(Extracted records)
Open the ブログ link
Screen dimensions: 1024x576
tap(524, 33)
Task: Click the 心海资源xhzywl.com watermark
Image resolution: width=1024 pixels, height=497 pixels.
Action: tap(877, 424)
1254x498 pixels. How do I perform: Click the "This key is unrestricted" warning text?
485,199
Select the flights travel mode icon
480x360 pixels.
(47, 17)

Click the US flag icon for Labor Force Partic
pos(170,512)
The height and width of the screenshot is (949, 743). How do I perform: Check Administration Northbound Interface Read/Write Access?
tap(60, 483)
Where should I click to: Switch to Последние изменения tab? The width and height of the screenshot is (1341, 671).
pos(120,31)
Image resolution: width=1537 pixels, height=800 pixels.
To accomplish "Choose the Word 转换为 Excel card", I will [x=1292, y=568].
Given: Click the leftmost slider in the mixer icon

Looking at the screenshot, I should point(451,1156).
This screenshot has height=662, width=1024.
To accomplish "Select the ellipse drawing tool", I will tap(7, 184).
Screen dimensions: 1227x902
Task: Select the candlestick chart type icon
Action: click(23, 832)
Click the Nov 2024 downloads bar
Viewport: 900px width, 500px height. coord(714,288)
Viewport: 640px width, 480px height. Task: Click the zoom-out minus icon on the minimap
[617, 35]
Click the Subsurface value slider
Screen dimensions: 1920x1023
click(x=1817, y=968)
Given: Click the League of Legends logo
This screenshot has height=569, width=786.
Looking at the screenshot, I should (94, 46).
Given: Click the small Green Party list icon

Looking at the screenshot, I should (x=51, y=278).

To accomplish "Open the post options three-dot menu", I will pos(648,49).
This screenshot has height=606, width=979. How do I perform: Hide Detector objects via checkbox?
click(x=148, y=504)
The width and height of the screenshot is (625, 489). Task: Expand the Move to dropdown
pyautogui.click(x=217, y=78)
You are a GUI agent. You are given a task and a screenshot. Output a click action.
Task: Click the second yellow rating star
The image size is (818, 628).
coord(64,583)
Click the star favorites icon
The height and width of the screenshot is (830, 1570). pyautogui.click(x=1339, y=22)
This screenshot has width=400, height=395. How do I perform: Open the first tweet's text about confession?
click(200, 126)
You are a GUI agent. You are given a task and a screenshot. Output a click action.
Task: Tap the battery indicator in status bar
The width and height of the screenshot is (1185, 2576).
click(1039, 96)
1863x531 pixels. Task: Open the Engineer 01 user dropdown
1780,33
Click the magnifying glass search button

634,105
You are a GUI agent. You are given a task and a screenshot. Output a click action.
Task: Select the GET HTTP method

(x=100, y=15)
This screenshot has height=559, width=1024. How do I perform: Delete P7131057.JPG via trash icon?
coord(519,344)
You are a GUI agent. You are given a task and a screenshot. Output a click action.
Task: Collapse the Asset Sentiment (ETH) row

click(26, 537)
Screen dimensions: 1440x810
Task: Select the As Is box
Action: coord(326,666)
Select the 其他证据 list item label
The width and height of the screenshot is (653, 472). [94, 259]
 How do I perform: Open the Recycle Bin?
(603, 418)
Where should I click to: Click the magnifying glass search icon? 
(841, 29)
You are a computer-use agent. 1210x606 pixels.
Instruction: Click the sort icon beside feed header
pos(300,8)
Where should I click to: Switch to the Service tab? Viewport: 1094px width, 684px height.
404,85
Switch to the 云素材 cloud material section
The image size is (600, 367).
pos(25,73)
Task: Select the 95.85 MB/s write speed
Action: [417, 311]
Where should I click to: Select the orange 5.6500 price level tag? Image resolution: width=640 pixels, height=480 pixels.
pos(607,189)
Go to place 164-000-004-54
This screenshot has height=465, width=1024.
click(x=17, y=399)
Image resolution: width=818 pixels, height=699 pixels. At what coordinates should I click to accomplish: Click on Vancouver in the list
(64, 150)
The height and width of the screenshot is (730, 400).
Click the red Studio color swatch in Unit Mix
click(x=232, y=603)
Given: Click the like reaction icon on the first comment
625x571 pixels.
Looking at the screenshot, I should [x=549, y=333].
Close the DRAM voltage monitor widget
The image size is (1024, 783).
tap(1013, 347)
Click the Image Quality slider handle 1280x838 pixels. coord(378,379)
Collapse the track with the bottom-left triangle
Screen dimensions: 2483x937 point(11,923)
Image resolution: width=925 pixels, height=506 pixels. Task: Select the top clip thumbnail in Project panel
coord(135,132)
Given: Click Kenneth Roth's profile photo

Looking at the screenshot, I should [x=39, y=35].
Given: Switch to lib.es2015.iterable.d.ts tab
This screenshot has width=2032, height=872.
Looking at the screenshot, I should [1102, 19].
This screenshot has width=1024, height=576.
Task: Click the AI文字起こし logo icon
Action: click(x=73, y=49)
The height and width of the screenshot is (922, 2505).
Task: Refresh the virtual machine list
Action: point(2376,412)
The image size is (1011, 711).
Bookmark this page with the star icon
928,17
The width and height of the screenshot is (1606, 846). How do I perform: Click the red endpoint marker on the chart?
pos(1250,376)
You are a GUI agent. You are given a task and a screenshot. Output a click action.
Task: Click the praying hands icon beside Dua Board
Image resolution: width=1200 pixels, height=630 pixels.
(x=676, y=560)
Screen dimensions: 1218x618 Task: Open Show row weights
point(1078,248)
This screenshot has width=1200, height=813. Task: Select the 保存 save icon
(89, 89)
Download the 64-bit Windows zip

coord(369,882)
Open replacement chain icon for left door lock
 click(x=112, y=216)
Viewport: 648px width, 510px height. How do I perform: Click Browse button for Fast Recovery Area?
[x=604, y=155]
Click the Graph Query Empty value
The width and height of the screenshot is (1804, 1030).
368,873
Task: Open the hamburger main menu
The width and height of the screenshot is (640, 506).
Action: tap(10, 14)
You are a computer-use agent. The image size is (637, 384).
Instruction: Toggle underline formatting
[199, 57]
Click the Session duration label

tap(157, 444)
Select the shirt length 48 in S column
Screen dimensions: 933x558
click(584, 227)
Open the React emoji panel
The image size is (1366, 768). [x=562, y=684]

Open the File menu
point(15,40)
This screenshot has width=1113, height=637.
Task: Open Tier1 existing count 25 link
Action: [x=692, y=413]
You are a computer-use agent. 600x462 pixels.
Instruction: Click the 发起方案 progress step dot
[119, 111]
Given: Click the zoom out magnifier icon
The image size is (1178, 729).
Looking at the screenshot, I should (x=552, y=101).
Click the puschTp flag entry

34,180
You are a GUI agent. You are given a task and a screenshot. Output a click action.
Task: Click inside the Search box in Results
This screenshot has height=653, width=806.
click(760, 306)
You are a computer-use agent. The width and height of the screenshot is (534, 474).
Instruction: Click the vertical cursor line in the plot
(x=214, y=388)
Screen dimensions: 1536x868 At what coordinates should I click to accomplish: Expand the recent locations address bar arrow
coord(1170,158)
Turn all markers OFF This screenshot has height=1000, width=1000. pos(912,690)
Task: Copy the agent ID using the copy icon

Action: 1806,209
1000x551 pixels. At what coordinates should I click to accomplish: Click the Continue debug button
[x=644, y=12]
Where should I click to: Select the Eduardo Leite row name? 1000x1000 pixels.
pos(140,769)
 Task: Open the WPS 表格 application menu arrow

[The problem]
Every entry must be printed again, exactly as it reads.

[Solution to the exercise]
Open the ブログ link
Screen dimensions: 1024x576
tap(524, 33)
Task: Click the 心海资源xhzywl.com watermark
Image resolution: width=1024 pixels, height=497 pixels.
Action: tap(877, 424)
1254x498 pixels. How do I perform: Click the "This key is unrestricted" warning text?
485,199
Select the flights travel mode icon
480x360 pixels.
(47, 17)

Click the US flag icon for Labor Force Partic
pos(170,512)
The height and width of the screenshot is (949, 743). How do I perform: Check Administration Northbound Interface Read/Write Access?
tap(60, 483)
Where should I click to: Switch to Последние изменения tab? The width and height of the screenshot is (1341, 671).
pos(120,31)
Image resolution: width=1537 pixels, height=800 pixels.
To accomplish "Choose the Word 转换为 Excel card", I will [x=1292, y=568].
Given: Click the leftmost slider in the mixer icon

Looking at the screenshot, I should point(451,1156).
This screenshot has height=662, width=1024.
To accomplish "Select the ellipse drawing tool", I will tap(7, 184).
Screen dimensions: 1227x902
Task: Select the candlestick chart type icon
Action: click(23, 832)
Click the Nov 2024 downloads bar
Viewport: 900px width, 500px height. coord(714,288)
Viewport: 640px width, 480px height. Task: Click the zoom-out minus icon on the minimap
[617, 35]
Click the Subsurface value slider
Screen dimensions: 1920x1023
click(x=1817, y=968)
Given: Click the League of Legends logo
This screenshot has height=569, width=786.
Looking at the screenshot, I should (94, 46).
Given: Click the small Green Party list icon

Looking at the screenshot, I should (x=51, y=278).

To accomplish "Open the post options three-dot menu", I will pos(648,49).
This screenshot has height=606, width=979. How do I perform: Hide Detector objects via checkbox?
click(x=148, y=504)
The width and height of the screenshot is (625, 489). Task: Expand the Move to dropdown
pyautogui.click(x=217, y=78)
You are a GUI agent. You are given a task and a screenshot. Output a click action.
Task: Click the second yellow rating star
The image size is (818, 628).
coord(64,583)
Click the star favorites icon
The height and width of the screenshot is (830, 1570). pyautogui.click(x=1339, y=22)
This screenshot has width=400, height=395. How do I perform: Open the first tweet's text about confession?
click(200, 126)
You are a GUI agent. You are given a task and a screenshot. Output a click action.
Task: Tap the battery indicator in status bar
The width and height of the screenshot is (1185, 2576).
click(1039, 96)
1863x531 pixels. Task: Open the Engineer 01 user dropdown
1780,33
Click the magnifying glass search button

634,105
You are a GUI agent. You are given a task and a screenshot. Output a click action.
Task: Select the GET HTTP method

(x=100, y=15)
This screenshot has height=559, width=1024. How do I perform: Delete P7131057.JPG via trash icon?
coord(519,344)
You are a GUI agent. You are given a task and a screenshot. Output a click action.
Task: Collapse the Asset Sentiment (ETH) row

click(26, 537)
Screen dimensions: 1440x810
Task: Select the As Is box
Action: coord(326,666)
Select the 其他证据 list item label
The width and height of the screenshot is (653, 472). [94, 259]
 How do I perform: Open the Recycle Bin?
(603, 418)
Where should I click to: Click the magnifying glass search icon? 
(841, 29)
You are a computer-use agent. 1210x606 pixels.
Instruction: Click the sort icon beside feed header
pos(300,8)
Where should I click to: Switch to the Service tab? Viewport: 1094px width, 684px height.
404,85
Switch to the 云素材 cloud material section
The image size is (600, 367).
pos(25,73)
Task: Select the 95.85 MB/s write speed
Action: [417, 311]
Where should I click to: Select the orange 5.6500 price level tag? Image resolution: width=640 pixels, height=480 pixels.
pos(607,189)
Go to place 164-000-004-54
This screenshot has height=465, width=1024.
click(x=17, y=399)
Image resolution: width=818 pixels, height=699 pixels. At what coordinates should I click to accomplish: Click on Vancouver in the list
(64, 150)
The height and width of the screenshot is (730, 400).
Click the red Studio color swatch in Unit Mix
click(x=232, y=603)
Given: Click the like reaction icon on the first comment
625x571 pixels.
Looking at the screenshot, I should [x=549, y=333].
Close the DRAM voltage monitor widget
The image size is (1024, 783).
tap(1013, 347)
Click the Image Quality slider handle 1280x838 pixels. coord(378,379)
Collapse the track with the bottom-left triangle
Screen dimensions: 2483x937 point(11,923)
Image resolution: width=925 pixels, height=506 pixels. Task: Select the top clip thumbnail in Project panel
coord(135,132)
Given: Click Kenneth Roth's profile photo

Looking at the screenshot, I should [x=39, y=35].
Given: Switch to lib.es2015.iterable.d.ts tab
This screenshot has width=2032, height=872.
Looking at the screenshot, I should [1102, 19].
This screenshot has width=1024, height=576.
Task: Click the AI文字起こし logo icon
Action: click(x=73, y=49)
The height and width of the screenshot is (922, 2505).
Task: Refresh the virtual machine list
Action: point(2376,412)
The image size is (1011, 711).
Bookmark this page with the star icon
928,17
The width and height of the screenshot is (1606, 846). How do I perform: Click the red endpoint marker on the chart?
pos(1250,376)
You are a GUI agent. You are given a task and a screenshot. Output a click action.
Task: Click the praying hands icon beside Dua Board
Image resolution: width=1200 pixels, height=630 pixels.
(x=676, y=560)
Screen dimensions: 1218x618 Task: Open Show row weights
point(1078,248)
This screenshot has width=1200, height=813. Task: Select the 保存 save icon
(89, 89)
Download the 64-bit Windows zip

coord(369,882)
Open replacement chain icon for left door lock
 click(x=112, y=216)
Viewport: 648px width, 510px height. How do I perform: Click Browse button for Fast Recovery Area?
[x=604, y=155]
Click the Graph Query Empty value
The width and height of the screenshot is (1804, 1030).
368,873
Task: Open the hamburger main menu
The width and height of the screenshot is (640, 506).
Action: tap(10, 14)
You are a computer-use agent. The image size is (637, 384).
Instruction: Toggle underline formatting
[199, 57]
Click the Session duration label

tap(157, 444)
Select the shirt length 48 in S column
Screen dimensions: 933x558
click(584, 227)
Open the React emoji panel
The image size is (1366, 768). [x=562, y=684]

Open the File menu
point(15,40)
This screenshot has width=1113, height=637.
Task: Open Tier1 existing count 25 link
Action: [x=692, y=413]
You are a computer-use agent. 600x462 pixels.
Instruction: Click the 发起方案 progress step dot
[119, 111]
Given: Click the zoom out magnifier icon
The image size is (1178, 729).
Looking at the screenshot, I should (x=552, y=101).
Click the puschTp flag entry

34,180
You are a GUI agent. You are given a task and a screenshot. Output a click action.
Task: Click inside the Search box in Results
This screenshot has height=653, width=806.
click(760, 306)
You are a computer-use agent. The width and height of the screenshot is (534, 474).
Instruction: Click the vertical cursor line in the plot
(x=214, y=388)
Screen dimensions: 1536x868 At what coordinates should I click to accomplish: Expand the recent locations address bar arrow
coord(1170,158)
Turn all markers OFF This screenshot has height=1000, width=1000. pos(912,690)
Task: Copy the agent ID using the copy icon

Action: 1806,209
1000x551 pixels. At what coordinates should I click to accomplish: Click the Continue debug button
[x=644, y=12]
Where should I click to: Select the Eduardo Leite row name? 1000x1000 pixels.
pos(140,769)
 Task: Open the WPS 表格 application menu arrow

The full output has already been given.